_Directions for this task_
Name every kind of animal mentioned in the Hannah Bernard interview below.

_Text passage_
Maui Now: A Maui People Interview with Hannah Bernard

In the 1990s, the situation seemed a bit desperate for some endangered species on Maui, especially in the Māʻalaea mudflats, once a playground for motorcyclists and all-terrain camping vehicles, where an occasional Hawksbill turtle would be fatally struck crossing the main road by motorists and wild dogs were known to dig up and eat Hawksbill and green sea turtle eggs buried in the sand. There was also a problem with tumors growing on turtles.

Back then, Hannah Bernard and her volunteers could be found late at night voluntarily patrolling the beaches and educating passersby about the migration of Hawksbill and green sea turtles, both protected federally by the Endangered Species Act. The “turtle watch” attracted thousands of children as well as adults. Bernard’s work as then president of Hawaiʻi Wildlife Fund and the work of co-founder Bill Gilmartin drew attention to the need for additional protection.

Collected data entries
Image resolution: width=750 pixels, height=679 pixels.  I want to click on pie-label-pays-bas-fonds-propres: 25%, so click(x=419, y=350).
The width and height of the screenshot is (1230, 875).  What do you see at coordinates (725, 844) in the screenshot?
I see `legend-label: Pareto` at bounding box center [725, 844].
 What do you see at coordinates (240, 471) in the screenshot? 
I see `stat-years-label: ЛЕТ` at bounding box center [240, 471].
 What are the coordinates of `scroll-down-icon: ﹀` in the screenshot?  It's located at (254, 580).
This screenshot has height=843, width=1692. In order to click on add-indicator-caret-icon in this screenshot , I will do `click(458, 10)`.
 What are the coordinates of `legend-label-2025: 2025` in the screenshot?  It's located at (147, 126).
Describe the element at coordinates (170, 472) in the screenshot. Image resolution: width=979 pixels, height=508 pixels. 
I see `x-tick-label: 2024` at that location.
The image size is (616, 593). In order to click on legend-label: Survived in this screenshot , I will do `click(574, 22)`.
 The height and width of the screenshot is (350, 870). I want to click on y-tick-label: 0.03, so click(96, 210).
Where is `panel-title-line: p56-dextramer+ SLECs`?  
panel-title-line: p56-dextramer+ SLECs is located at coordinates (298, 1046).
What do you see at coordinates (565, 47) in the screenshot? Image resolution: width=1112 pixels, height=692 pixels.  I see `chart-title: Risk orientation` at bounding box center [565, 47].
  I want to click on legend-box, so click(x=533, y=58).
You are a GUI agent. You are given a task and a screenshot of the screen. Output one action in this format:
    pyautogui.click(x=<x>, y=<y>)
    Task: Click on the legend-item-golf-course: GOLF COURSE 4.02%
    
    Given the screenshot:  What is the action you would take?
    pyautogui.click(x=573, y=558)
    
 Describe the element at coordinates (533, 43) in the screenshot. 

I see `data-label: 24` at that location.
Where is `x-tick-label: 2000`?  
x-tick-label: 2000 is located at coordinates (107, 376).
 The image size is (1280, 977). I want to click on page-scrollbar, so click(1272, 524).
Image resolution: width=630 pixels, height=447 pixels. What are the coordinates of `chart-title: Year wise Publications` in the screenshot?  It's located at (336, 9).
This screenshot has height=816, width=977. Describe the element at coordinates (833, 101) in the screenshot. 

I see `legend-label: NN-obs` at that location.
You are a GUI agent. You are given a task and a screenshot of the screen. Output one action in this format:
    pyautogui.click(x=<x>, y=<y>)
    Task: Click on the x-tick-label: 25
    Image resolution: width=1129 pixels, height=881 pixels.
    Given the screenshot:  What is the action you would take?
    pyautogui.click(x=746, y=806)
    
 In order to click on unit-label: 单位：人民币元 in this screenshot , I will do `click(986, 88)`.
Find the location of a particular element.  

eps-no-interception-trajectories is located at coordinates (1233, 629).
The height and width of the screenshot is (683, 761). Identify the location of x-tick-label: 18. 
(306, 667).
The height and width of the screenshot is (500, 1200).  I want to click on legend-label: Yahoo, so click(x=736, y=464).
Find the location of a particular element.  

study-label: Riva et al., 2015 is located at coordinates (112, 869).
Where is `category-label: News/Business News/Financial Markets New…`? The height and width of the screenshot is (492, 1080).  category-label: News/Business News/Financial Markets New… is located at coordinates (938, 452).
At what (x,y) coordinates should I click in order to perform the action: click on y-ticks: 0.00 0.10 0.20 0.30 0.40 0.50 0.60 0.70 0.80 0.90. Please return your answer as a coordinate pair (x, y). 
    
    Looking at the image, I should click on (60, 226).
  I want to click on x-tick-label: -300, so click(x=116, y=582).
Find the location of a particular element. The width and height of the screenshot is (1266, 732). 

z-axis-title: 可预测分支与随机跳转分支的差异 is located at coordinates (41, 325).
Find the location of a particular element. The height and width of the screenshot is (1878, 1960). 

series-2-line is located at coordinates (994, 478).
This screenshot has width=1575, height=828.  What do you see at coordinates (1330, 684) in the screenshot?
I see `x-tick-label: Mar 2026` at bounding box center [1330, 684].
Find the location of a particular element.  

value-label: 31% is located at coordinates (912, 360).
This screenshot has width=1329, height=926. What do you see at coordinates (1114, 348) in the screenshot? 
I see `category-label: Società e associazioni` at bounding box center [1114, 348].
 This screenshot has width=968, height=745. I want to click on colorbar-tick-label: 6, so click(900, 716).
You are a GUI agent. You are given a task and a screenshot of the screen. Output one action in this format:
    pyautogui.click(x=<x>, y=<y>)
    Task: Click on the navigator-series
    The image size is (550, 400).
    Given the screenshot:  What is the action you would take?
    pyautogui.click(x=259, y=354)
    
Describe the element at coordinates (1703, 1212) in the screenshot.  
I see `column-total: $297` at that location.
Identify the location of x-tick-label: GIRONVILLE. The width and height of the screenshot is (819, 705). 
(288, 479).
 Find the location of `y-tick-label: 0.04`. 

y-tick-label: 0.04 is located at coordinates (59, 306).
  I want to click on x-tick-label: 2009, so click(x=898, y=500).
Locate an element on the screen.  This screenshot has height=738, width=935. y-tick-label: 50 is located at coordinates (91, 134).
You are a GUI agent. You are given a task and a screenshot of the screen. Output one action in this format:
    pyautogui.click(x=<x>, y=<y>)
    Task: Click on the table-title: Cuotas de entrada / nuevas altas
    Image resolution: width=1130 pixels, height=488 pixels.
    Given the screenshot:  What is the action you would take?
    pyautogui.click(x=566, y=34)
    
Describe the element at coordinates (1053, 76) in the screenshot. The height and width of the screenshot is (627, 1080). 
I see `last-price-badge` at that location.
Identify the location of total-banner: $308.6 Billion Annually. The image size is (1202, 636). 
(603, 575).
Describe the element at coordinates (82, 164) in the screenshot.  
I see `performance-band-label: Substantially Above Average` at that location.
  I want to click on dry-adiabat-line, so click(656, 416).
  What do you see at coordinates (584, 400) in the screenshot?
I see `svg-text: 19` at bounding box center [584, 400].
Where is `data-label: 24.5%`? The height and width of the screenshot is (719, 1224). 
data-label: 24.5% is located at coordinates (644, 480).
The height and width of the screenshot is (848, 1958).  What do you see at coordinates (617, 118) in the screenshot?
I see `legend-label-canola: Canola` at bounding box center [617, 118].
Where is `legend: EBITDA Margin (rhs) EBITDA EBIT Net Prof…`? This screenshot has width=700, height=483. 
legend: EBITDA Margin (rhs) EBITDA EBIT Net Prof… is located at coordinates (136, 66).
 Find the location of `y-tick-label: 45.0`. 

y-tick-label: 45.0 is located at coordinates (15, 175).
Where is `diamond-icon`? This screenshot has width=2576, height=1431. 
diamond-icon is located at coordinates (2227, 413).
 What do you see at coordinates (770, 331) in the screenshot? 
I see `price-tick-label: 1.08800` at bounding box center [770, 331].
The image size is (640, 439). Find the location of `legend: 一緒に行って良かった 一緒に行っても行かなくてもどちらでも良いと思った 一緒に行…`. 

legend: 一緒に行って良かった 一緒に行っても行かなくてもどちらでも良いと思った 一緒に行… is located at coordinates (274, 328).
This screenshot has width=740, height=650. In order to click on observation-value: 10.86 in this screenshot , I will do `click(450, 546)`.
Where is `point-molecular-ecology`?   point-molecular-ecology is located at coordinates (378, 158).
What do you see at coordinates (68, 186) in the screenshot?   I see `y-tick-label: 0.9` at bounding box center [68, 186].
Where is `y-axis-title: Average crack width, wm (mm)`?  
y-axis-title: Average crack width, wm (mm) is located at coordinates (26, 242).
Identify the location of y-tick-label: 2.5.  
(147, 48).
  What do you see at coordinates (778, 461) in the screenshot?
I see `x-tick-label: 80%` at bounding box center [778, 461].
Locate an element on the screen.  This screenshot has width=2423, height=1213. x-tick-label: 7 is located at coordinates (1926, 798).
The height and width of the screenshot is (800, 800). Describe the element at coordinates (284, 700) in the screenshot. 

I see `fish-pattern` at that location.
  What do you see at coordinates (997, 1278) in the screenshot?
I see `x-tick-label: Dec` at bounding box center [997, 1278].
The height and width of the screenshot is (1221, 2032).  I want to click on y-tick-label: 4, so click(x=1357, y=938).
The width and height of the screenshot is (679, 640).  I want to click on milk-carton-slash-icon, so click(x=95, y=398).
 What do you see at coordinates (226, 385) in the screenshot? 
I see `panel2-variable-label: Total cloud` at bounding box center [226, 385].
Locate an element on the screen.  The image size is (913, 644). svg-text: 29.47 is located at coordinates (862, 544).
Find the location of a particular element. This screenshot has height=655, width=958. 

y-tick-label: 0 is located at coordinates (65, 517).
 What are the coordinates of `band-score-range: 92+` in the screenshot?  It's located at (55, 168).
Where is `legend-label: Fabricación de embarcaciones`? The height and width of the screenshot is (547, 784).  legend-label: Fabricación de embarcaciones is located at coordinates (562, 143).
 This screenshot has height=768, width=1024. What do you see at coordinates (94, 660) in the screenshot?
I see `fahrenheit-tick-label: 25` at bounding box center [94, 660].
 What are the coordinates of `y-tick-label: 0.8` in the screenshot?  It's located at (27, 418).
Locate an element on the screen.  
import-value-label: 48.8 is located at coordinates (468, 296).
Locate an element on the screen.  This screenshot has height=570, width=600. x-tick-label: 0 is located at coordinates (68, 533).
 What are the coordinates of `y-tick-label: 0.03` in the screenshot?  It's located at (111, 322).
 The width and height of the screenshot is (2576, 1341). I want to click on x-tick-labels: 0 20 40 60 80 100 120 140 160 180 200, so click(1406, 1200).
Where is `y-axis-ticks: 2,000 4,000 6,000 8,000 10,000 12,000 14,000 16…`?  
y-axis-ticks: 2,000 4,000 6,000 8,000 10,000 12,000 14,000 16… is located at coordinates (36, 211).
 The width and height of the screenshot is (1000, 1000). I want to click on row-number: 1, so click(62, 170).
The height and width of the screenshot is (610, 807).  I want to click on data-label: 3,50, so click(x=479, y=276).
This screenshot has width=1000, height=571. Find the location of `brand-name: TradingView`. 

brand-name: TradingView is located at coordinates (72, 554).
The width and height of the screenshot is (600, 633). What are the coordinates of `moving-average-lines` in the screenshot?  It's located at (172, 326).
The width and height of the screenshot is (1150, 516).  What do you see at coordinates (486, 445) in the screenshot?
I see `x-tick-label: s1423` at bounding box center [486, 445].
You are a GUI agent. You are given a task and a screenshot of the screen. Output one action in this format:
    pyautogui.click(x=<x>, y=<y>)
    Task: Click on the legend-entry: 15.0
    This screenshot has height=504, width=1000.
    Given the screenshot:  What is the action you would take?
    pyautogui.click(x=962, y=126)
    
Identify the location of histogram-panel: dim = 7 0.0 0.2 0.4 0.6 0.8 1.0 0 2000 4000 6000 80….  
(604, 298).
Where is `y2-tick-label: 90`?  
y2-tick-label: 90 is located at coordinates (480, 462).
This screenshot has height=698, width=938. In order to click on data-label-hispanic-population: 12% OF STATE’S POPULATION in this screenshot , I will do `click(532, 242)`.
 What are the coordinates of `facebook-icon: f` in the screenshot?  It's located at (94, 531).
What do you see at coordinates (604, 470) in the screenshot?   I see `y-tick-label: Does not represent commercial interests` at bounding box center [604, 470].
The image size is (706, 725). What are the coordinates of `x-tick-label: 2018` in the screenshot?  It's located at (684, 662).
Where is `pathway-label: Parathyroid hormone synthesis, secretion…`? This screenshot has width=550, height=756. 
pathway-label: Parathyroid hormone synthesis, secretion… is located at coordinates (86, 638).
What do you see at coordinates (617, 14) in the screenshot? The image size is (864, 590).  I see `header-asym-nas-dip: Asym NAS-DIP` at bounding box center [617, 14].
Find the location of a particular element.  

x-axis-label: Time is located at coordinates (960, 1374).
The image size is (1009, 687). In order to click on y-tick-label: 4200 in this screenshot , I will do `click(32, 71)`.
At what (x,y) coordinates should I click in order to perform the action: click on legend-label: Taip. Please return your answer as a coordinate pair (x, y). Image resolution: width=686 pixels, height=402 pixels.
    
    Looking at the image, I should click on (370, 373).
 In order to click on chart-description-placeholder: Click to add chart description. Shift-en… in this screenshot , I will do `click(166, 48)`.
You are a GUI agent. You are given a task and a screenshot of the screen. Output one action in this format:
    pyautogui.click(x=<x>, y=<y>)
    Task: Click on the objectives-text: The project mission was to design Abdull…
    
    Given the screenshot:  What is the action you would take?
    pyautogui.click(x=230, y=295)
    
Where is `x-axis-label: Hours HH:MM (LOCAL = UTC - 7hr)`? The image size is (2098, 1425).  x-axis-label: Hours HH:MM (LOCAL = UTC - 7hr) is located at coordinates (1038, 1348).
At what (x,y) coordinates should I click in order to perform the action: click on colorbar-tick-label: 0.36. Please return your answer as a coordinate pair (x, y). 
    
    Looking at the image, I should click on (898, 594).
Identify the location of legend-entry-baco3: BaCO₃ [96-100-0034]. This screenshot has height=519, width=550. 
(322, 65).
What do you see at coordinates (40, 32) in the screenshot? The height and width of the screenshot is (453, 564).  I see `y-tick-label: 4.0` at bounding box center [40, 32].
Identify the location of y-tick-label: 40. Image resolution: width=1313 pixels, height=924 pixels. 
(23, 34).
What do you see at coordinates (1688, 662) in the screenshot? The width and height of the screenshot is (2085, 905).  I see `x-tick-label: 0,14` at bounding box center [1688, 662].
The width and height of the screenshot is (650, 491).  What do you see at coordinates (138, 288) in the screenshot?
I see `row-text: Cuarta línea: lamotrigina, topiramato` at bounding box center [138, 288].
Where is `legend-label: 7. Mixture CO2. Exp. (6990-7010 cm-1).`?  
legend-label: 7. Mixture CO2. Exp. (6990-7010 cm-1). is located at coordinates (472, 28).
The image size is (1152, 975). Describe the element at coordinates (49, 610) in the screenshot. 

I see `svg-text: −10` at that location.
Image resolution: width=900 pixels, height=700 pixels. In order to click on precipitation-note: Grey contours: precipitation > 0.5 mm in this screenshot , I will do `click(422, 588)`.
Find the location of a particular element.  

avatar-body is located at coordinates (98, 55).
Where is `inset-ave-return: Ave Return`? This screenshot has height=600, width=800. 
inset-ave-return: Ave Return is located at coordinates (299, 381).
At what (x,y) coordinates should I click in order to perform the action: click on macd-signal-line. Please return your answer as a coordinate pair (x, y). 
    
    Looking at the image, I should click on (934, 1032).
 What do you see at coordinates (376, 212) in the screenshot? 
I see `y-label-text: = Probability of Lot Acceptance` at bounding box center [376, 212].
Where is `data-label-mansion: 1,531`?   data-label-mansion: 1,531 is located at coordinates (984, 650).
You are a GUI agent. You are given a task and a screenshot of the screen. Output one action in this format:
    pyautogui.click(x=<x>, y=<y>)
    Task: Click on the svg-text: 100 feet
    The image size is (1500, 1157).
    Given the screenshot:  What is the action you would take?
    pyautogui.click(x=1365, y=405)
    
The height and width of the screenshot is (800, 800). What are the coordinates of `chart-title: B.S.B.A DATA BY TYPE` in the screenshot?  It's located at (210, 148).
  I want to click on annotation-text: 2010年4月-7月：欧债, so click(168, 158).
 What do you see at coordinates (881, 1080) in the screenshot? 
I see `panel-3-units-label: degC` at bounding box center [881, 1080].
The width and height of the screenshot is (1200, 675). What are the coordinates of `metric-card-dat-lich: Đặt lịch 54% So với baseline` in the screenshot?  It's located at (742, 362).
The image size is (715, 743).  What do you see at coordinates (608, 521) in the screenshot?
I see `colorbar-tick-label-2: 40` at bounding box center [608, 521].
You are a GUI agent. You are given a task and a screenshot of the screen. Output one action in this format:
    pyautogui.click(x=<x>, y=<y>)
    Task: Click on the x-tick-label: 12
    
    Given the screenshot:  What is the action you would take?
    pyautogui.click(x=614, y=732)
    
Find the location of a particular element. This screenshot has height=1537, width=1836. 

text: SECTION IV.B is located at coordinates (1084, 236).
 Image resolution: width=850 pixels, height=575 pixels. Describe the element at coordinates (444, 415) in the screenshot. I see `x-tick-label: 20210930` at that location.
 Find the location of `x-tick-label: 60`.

_Response area_
Hawksbill turtles, green sea turtles, wild dogs